Different cultures have long coexisted in Nepal and yet they have rarely mingled. That is why it is difficult to speak of a singular ‘Nepali’ culture. True, boundaries have been erased, but not by that much. For most people in this country, their ethnic identities still remain
very important, perhaps more so than their national identities.
If they weren’t, as one Nepali political scientist has suggested, we would long ago have had a single ‘Nepali’ caste. The fact that Nepal is as heterogeneous as it is suggests that ethnic and linguistic identity has not, and will not, easily be dissolved. It is not such an easy matter as some might think to create a single ‘national’ community. Many ethnic and linguistic groups prefer to hold on to their ways of life rather than be assimilated with the mainstream culture. Unfortunately, whether we like it or not, people like to mark their differences as much as their similarities.
In culturally diverse Nepal, different communities have always rather doggedly protected their own ways of life. Even as a ‘national’ language and religion were foisted on the country, groups kept alive their own languages and religious customs, often ‘integrating’ only in part. Integration has many different aspects to it – it covers everything from giving up one’s language in favor of a ‘national’ one to complete intermarriage between communities. The former may be easier to do, at least for a little while, but it will be very hard to bring the latter about. Even more liberal communities frown on intercommunity marriages.
It would be instructive to consider how other similarly diverse countries have attempted to make sense of the issue. In many countries, a dominant ‘nationalist’ narrative often imposes itself on the country at the expense of other ‘sub-national’ narratives. To a smaller or larger degree, this happens probably in every country in the world. There will always be one group that is more powerful and more influential than others and wittingly or not, its’ culture may come to become the defining one.

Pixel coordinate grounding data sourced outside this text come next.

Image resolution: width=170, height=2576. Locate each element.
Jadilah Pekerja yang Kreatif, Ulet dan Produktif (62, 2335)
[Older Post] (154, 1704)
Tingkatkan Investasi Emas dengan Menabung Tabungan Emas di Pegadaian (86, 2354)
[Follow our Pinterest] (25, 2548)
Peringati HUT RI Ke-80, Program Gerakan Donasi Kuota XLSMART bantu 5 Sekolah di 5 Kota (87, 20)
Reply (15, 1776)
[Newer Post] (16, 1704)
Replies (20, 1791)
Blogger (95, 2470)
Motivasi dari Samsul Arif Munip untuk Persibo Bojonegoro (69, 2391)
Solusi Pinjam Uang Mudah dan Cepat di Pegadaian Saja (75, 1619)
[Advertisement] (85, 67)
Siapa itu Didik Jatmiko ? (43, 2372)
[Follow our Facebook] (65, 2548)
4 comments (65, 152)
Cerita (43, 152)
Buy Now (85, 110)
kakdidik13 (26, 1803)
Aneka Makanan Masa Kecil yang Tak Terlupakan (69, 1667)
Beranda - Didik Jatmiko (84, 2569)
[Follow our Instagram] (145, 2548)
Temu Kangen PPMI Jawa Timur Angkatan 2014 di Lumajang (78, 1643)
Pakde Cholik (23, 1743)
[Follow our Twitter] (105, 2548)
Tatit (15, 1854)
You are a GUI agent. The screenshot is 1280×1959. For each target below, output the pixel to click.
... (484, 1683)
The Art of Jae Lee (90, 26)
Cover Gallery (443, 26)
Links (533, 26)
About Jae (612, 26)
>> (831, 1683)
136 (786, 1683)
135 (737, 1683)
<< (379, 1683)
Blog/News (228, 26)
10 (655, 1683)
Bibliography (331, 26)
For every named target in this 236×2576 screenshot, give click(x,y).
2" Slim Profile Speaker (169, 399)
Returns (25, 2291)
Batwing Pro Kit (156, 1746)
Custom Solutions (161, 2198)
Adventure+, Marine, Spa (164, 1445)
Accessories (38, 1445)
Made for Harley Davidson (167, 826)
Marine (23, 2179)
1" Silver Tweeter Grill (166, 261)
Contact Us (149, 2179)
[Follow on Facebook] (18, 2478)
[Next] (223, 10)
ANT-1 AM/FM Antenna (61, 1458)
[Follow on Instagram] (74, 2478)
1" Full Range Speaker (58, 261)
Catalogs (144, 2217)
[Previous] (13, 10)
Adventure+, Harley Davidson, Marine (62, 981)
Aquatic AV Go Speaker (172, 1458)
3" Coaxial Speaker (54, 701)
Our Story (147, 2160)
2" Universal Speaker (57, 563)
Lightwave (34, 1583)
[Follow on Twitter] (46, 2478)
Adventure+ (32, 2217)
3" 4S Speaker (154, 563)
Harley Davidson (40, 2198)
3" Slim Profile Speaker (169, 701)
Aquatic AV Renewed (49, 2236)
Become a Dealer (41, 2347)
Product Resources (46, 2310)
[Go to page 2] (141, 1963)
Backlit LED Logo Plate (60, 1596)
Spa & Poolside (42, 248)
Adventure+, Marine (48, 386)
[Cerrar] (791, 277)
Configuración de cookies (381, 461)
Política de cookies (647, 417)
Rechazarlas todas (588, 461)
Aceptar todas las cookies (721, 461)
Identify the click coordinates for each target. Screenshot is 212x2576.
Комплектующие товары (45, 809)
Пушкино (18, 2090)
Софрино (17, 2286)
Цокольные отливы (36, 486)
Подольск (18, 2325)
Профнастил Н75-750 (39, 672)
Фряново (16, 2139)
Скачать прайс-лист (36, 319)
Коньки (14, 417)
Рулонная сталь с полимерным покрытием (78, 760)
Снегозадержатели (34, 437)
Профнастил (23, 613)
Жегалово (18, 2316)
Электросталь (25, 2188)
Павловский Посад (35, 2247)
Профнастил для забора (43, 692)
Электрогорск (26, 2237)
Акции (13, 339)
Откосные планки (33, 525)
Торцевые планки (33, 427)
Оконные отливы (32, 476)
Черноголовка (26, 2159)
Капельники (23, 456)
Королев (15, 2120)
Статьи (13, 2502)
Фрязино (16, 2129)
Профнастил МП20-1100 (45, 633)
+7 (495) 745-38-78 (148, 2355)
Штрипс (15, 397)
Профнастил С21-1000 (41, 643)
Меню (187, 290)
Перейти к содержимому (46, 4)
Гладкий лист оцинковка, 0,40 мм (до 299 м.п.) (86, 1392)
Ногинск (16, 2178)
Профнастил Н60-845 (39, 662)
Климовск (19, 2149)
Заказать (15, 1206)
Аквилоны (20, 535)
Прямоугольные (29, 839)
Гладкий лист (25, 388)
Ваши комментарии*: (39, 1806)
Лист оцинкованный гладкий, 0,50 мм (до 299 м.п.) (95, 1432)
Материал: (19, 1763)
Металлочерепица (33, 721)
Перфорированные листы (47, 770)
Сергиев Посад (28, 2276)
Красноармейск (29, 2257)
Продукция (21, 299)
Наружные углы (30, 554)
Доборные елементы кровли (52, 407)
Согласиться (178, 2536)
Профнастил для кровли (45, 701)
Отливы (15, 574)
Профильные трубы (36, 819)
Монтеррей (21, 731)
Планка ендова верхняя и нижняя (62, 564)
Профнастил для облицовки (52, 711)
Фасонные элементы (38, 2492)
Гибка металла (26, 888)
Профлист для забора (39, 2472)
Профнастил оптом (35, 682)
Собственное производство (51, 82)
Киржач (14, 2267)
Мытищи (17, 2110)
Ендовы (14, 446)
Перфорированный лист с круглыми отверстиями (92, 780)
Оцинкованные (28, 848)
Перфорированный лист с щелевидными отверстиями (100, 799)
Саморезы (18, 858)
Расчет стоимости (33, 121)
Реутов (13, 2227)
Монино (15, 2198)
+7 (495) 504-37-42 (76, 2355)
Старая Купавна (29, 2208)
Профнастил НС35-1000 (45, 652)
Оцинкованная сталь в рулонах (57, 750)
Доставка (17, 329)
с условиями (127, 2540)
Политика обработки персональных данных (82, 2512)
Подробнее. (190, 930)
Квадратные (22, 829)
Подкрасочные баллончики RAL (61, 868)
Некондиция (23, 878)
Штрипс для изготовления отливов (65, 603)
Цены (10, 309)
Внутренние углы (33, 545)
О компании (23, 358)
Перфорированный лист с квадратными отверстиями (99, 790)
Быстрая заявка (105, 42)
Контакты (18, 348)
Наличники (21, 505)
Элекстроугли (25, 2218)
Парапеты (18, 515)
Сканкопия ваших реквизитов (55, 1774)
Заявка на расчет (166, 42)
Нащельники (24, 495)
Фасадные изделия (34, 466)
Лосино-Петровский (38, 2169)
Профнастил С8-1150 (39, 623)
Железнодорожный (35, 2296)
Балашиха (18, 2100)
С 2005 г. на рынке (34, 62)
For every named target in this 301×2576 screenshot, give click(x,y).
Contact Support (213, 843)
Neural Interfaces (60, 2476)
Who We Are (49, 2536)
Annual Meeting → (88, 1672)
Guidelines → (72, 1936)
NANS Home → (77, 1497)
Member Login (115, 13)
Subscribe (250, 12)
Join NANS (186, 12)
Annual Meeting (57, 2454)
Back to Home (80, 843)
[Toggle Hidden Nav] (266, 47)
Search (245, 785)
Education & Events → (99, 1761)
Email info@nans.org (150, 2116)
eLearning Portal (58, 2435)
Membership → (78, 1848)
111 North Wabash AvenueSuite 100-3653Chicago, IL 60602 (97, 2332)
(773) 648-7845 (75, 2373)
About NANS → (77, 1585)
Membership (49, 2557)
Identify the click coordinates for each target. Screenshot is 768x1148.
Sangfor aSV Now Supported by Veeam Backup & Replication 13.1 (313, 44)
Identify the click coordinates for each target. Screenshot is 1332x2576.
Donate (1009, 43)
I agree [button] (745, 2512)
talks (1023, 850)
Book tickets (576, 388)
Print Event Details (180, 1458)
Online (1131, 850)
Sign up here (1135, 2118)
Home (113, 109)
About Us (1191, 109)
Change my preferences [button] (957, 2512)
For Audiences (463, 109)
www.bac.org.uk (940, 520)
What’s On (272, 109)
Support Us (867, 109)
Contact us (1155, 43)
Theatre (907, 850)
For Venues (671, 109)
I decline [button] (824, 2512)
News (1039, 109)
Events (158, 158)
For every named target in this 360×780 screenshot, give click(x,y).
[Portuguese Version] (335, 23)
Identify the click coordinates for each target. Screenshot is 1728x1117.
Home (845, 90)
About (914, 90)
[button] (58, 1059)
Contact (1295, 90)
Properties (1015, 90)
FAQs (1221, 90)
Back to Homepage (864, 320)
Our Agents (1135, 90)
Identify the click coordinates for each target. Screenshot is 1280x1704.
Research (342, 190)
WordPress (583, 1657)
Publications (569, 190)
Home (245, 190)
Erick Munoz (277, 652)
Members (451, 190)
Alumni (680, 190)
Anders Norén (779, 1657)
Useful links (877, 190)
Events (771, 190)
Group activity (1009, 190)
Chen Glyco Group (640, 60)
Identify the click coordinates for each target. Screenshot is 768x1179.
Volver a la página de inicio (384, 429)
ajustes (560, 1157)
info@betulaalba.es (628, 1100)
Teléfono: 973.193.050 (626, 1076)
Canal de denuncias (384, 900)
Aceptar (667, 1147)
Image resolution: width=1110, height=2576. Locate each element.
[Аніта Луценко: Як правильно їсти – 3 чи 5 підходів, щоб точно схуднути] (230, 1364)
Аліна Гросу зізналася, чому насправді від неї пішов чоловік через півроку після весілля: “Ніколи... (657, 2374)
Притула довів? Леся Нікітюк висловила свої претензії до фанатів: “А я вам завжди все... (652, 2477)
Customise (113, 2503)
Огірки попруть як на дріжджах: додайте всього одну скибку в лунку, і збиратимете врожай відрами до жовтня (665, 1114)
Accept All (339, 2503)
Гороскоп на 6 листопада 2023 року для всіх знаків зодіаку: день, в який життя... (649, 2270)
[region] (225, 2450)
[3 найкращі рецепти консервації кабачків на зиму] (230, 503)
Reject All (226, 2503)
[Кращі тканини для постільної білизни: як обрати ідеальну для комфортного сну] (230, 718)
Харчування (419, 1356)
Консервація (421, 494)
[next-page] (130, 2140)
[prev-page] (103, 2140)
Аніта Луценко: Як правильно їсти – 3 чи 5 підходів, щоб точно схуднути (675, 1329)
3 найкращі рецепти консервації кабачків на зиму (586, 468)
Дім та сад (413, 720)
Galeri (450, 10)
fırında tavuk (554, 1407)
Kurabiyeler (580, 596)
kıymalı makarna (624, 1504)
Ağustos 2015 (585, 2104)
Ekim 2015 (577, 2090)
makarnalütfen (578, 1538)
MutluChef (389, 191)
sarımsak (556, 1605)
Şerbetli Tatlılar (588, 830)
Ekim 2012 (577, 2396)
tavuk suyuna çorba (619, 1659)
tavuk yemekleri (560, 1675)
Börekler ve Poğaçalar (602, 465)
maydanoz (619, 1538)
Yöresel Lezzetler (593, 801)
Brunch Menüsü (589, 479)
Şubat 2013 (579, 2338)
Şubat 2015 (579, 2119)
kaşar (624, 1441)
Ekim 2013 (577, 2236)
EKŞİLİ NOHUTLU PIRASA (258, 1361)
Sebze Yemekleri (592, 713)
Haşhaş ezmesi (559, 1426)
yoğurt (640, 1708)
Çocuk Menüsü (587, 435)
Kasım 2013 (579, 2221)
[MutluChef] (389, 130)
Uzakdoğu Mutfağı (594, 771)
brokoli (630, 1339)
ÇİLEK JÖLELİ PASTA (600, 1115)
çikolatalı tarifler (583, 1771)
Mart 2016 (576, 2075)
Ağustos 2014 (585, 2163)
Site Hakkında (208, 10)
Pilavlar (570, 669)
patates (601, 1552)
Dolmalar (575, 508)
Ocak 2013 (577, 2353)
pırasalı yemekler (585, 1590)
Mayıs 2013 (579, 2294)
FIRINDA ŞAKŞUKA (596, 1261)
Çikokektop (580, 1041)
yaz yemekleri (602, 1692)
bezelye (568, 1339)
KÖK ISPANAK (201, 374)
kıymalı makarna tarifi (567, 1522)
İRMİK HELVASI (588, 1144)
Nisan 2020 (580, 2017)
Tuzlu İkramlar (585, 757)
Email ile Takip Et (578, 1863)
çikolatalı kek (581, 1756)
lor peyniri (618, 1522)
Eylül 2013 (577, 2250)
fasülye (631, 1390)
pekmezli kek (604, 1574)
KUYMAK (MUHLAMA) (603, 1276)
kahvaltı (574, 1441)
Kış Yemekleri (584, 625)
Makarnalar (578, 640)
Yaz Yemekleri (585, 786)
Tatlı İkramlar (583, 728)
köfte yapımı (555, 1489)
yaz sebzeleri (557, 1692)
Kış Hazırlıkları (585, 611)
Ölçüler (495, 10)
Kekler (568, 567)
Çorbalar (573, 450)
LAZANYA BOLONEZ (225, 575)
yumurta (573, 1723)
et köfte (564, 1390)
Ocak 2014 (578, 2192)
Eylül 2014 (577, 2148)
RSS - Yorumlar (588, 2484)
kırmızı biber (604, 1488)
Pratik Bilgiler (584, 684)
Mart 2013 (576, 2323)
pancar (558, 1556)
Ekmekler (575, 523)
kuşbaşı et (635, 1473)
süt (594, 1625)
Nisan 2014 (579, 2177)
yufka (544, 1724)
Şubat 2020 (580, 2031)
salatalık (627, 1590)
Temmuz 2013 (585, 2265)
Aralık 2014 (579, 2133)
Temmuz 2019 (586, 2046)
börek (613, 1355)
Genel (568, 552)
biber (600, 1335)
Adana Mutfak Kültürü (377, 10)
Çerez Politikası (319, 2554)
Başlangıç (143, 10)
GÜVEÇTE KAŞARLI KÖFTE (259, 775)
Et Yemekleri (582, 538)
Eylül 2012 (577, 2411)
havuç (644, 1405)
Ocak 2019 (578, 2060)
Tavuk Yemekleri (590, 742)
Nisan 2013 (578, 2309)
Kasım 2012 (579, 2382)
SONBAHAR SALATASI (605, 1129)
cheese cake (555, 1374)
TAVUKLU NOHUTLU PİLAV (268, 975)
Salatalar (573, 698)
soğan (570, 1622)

In countries with a stronger tradition of imposing the dominant national narrative on others, the backlash can be stronger still. Take Spain. It has long been associated with bullfighting and flamenco musicians. Francisco Franco, the former dictator of Spain, was very concerned to ‘unify’ his country by means of a common culture. During his years in power, he promoted rather heavily the traditions of flamenco and bullfighting, hoping that they would help cement a national identity. At the same time, he tried to marginalize the traditions of other regions. Yet many of these regions of Spain have their own cultures and traditions, some quite different from that of the mainstream. In Galicia, a northwest Spanish province, it is the bagpipe and not the flamenco guitar that has traditionally been the most popular musical instrument. The practice of bullfighting too, is virtually nonexistent in this province. Ironically enough, Franco was a Galician.
The province of Catalonia is another one where residents say they have a culture that is often different from that of the mainstream Castilian one. They had voted in 2010 to ban the practice of bullfighting within its borders, not it is thought, because of pressures brought about by animal rights activists but because they wanted to assert their independence. Yet, only a few years ago, in 2004, residents of Barcelona, the capital of Catalonia had gathered in massive numbers to show their solidarity with the residents of Madrid. Then they acted as Spaniards. In 2010, when they voted against bullfighting in their province, and came out in huge numbers to protest the decision of the Spanish Constitutional Court to deny them more autonomy, they acted as Catalans. Today, the idea that people have multiple identities which they can express freely without one impinging on the other is taken as axiomatic. It is taken as a given that national identity is in no way compromised by having a strong identification with religion, language or other aspects of culture. Unless a particular community acts in a way that specifically goes against national aims or values, these acts should not be seen as ‘harming’ the nation.
The nation-state is a relatively young phenomenon in world politics. The idea is generally thought to have emerged out of the Peace of Westphalia in 1648. That brought about an end to the Catholic Church’s powers over European states. It also brought about an end to religiously motivated intervention by one state on another. Henceforth, the state would be sovereign over its own determined territory. But what was this territory? It was everything that had been conquered by the dominant nationality.
The same thing can be seen here. A particular culture has come to be thought of as being the ‘national’ one but that is not really the case. As ‘sub-nationalities’ (here in Nepal called ethnic groups) have begun to assert their own identities, it
is being made increasingly clear that the older logic
will not hold. Nepal is, like Spain, a nation of nations. Any attempt to try dissolve the ‘sub-nations’ to try
to create a ‘national’ identity will not work. Better to
create a national identity that is complementary with the aspirations of ‘sub-nationalities’.